Regex challenge

Roedy Green · Jun 4, 2008

I have been beating my head against a wall trying to get a regex to
work that spans several lines. The sales tax data for the cities in
Avoyelles Parish Lousiana looks like this:

Bunkie
</td>
<td style='padding:.75pt .75pt .75pt .75pt'>
9 %
</td>
<td style='padding:.75pt .75pt .75pt .75pt'>
4%
</td>
<td style='padding:.75pt .75pt .75pt .75pt'>
5%
</td>
</tr>
<tr style='mso-yfti-irow:2'>
<td style='padding:.75pt .75pt .75pt .75pt'>
Hessmer
</td>
<td style='padding:.75pt .75pt .75pt .75pt'>
8%
</td>
<td style='padding:.75pt .75pt .75pt .75pt'>
4%
</td>
<td style='padding:.75pt .75pt .75pt .75pt'>
4%
</td>

I want to find a regex that will match a pattern for each row so I can
extract the fields
Bunkie,9
and
Hessmer,8

Here is one of my many failed attempts:

(?m)center'>([a-zA-Z ]+)$.+$.+$.+?center'>([0-9\.]+)([ %]+)

This is the string passed to Pattern.compile after fudging to get it
past the command interpreter.

Ideally I don't want to have to specify all the bubblegum. I would
like to skip over most of it with dot. You might recommend I use an
HTML parser instead of regex, but in the HTML is rife with syntax
errors.

A bit of background on the problem. I am updating sales tax tables
for every county and city in the USA for the American Sales Tax
calculator. See http://mindprod.com/applet/americantax.html. Lousiana
makes gathering this data particularly difficult. They don't even have
a PDF document to describe the rules, much less something sane like
CSV format. They told me they hope to get organised some time this
October. They have privatised sales tax collecting. Each
parish(county) is handled by a different business or private
individual. Each parish has a web page with the rules, usually in
table form, but every one is different. I have downloaded all the web
pages and I am trying to develop regex for each parish to extract
the raw data, one regex group for city and one for tax rate.

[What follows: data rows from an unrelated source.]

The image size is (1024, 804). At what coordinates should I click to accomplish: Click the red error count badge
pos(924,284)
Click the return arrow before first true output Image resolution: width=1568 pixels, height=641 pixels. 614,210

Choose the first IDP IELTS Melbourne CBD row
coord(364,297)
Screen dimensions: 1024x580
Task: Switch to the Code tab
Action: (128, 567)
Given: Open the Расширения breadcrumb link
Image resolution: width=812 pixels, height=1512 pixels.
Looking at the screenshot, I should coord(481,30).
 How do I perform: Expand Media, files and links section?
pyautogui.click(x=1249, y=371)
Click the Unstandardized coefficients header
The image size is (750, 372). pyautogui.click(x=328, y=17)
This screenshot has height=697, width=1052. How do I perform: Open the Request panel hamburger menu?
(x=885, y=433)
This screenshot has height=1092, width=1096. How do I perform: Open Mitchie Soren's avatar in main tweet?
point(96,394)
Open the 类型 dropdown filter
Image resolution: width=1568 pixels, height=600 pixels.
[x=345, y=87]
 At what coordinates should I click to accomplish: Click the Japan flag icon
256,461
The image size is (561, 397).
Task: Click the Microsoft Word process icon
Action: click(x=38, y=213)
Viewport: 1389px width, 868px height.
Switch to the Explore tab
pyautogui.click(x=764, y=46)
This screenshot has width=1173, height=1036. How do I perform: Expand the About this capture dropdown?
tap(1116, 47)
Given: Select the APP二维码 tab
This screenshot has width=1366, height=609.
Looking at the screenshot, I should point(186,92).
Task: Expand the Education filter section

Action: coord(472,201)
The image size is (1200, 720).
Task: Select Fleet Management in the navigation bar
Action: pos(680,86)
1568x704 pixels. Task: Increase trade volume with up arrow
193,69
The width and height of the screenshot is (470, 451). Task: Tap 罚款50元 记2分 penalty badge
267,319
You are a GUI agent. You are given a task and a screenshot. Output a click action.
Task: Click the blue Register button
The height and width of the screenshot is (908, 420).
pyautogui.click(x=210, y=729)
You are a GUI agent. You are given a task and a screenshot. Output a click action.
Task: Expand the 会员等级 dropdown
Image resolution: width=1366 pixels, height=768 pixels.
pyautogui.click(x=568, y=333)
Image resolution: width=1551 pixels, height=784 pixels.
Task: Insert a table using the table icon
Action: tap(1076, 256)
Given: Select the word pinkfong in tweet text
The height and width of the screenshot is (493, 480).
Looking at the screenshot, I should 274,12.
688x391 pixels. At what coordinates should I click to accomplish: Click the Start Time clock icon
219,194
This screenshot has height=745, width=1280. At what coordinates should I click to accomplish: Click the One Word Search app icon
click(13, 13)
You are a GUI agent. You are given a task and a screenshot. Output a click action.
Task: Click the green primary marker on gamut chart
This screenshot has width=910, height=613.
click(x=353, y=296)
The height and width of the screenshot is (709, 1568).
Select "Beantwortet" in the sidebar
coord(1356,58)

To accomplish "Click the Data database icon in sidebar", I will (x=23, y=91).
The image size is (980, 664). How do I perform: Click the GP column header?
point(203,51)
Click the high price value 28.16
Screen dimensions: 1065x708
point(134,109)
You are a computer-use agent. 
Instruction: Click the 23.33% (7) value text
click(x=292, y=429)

I wrote a utility that takes a regex and a file and extracts the
groups it finds to a CSV file for further processing. I have no
problem when all the data are on a single line. I think I must have
some misconception about how multiline REGEXes work.

Daniele Futtorovic · Jun 4, 2008

I have been beating my head against a wall trying to get a regex to
work that spans several lines. The sales tax data for the cities in
Avoyelles Parish Lousiana looks like this:

I wrote a utility that takes a regex and a file and extracts the
groups it finds to a CSV file for further processing. I have no
problem when all the data are on a single line. I think I must have
some misconception about how multiline REGEXes work.

Have you tried the java.util.regex.Pattern.DOTALL and similar flags?

Roedy Green · Jun 4, 2008

Have you tried the java.util.regex.Pattern.DOTALL and similar flags?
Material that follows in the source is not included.